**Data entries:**
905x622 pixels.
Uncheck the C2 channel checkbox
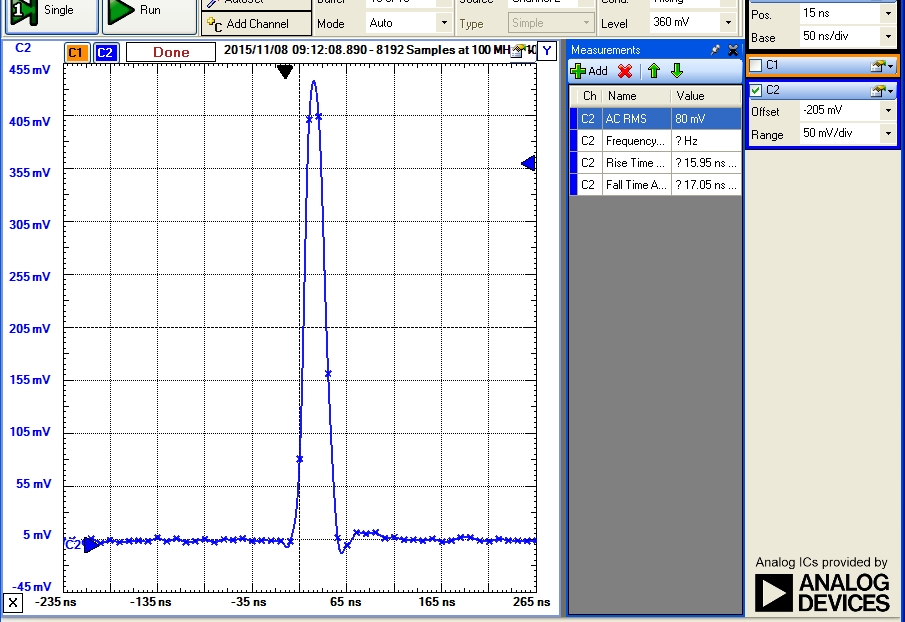pyautogui.click(x=756, y=91)
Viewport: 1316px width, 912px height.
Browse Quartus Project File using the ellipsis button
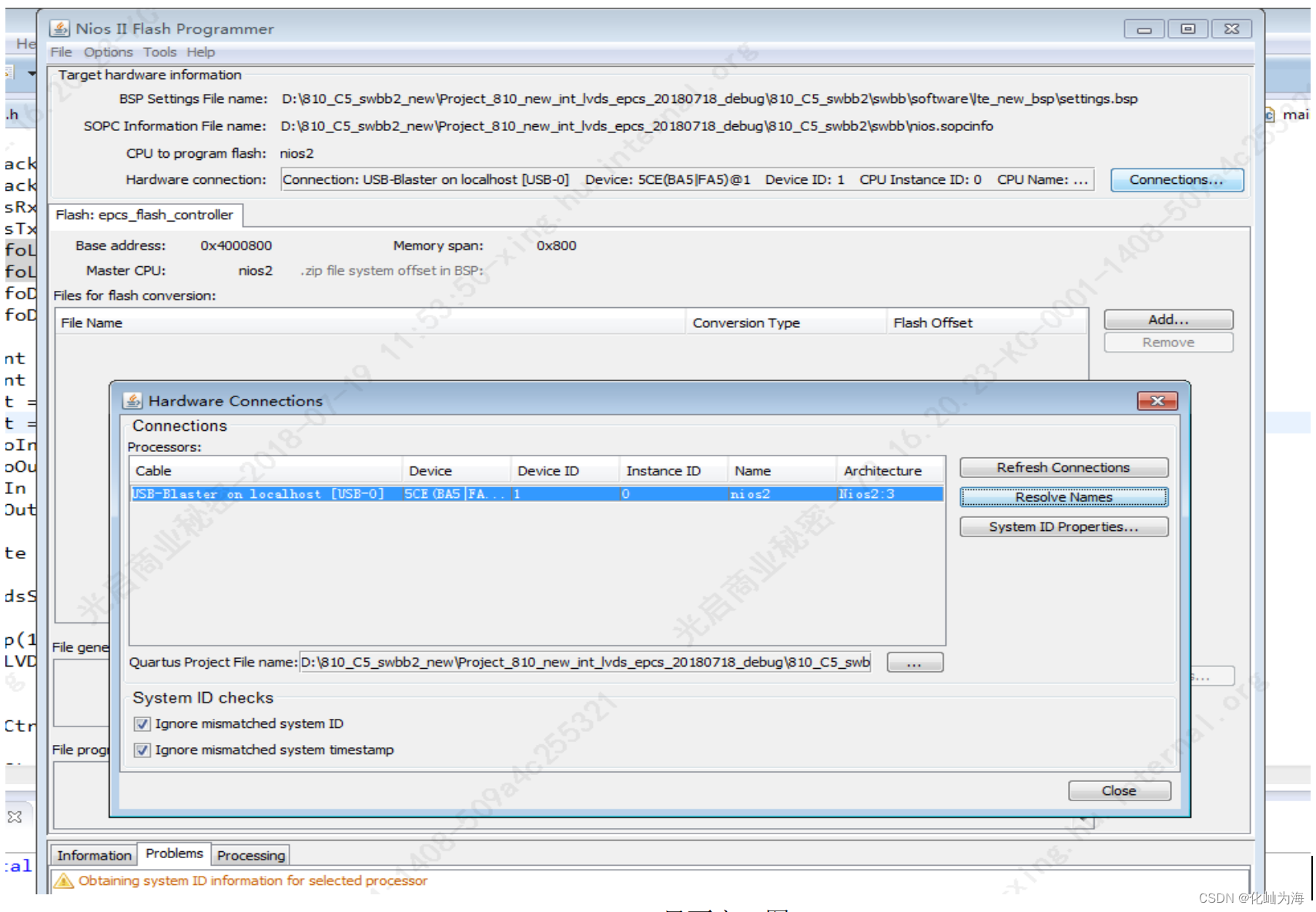click(913, 662)
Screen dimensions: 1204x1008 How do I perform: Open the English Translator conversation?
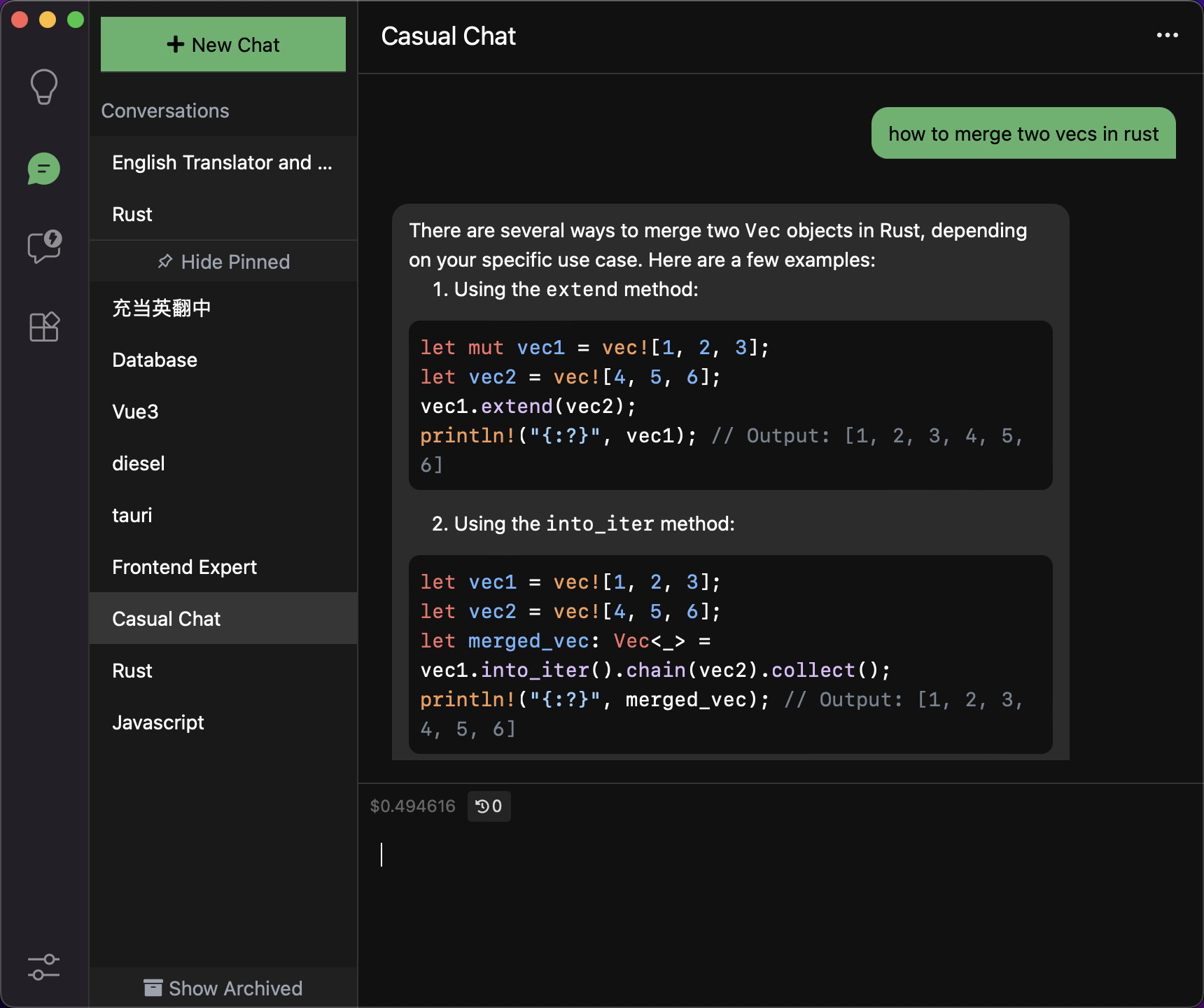(223, 162)
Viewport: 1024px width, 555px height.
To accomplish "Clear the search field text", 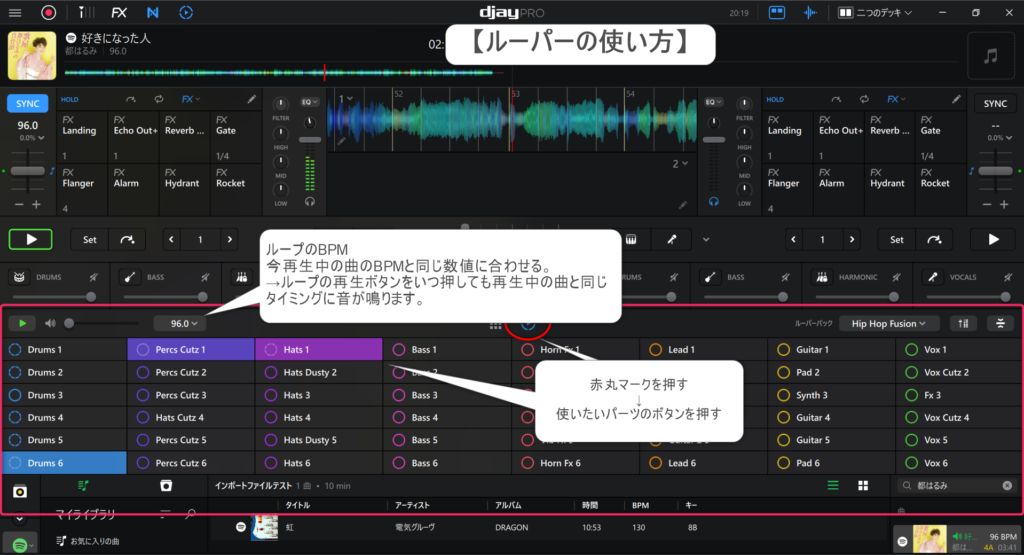I will pos(1006,486).
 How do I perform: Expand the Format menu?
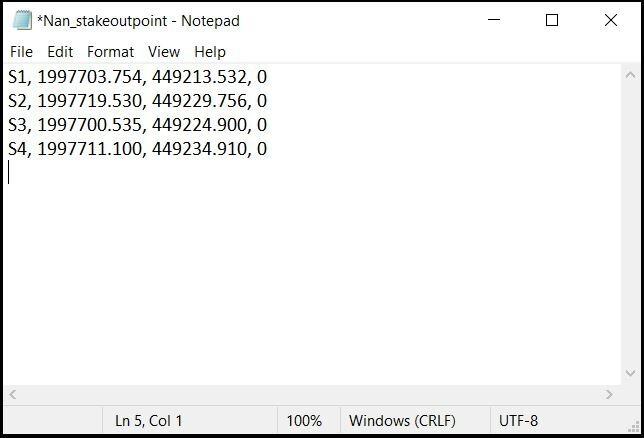pyautogui.click(x=110, y=52)
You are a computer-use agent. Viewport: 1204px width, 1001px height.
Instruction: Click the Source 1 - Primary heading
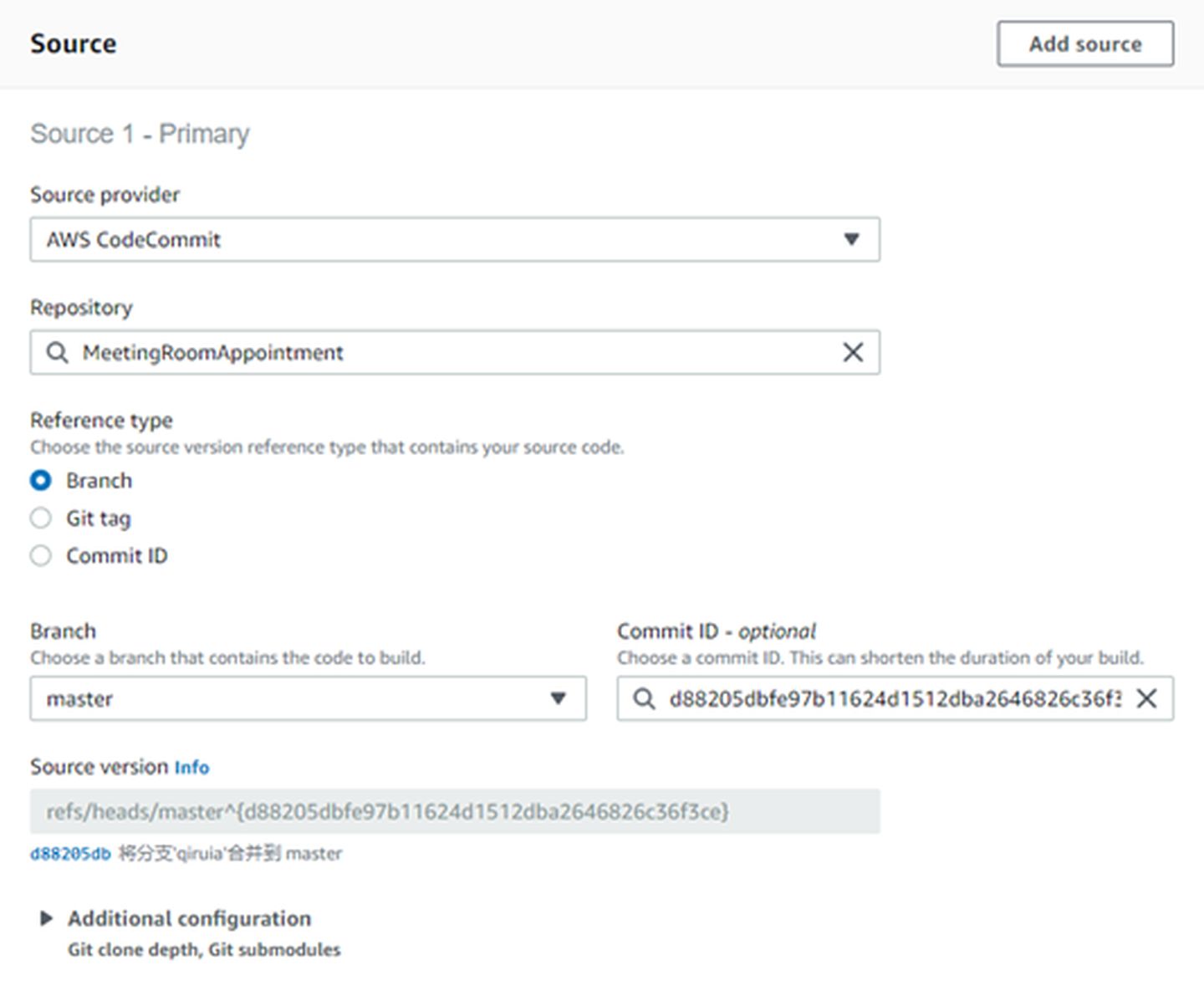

**YOUR OBJECTIVE:**
Show every line in the rows above that contains the word "perform".

**ANSWER TO THE PROBLEM:**
Screen dimensions: 1204x1008 How do I perform: Open the English Translator conversation?
 How do I perform: Expand the Format menu?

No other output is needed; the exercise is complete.